SALTY CHOCOLATE CHIP COOKIES
Adapted from Grant
3 cups unbleached all-purpose flour
1 1/2 teaspoons baking soda
1 1/2 teaspoons baking powder
1 teaspoon kosher salt (plus more for finishing)
1 1/4 cups (2 1/2 sticks) unsalted butter, softened
1 1/2 cups packed light brown sugar
1 cup granulated sugar
1 teaspoon vanilla extract
2 1/2 cups semi-sweet chocolate chips
1. Preheat oven to 350 degrees F. Line cookie sheets with parchment paper.
2. In a food processor, process oats until they become a coarse flour. In a bowl, whisk together the processed oats, flour, baking soda, baking powder, and salt.

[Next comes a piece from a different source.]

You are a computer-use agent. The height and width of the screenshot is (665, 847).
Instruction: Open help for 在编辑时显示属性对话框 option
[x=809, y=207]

3. In the bowl of a stand mixer, cream the butter and sugars on medium-high speed until light and fluffy, about 3-4 minutes. Reduce speed to low and add eggs. Increase speed and beat until eggs are fully incorporated into the batter. Mix in vanilla. Slowly add the dry ingredients in batches (to avoid making a mess), and beat just until the last of the dry ingredients are mixed in. Stir in chocolate chips.
4. Scoop cookie dough by heaping tablespoonfuls onto prepared cookie sheets. Bake for 11-13 minutes until just set around the edges. Sprinkle warm cookies with a little extra salt and allow to cool on the cookie sheets for five minutes before removing to a wire rack to cool completely.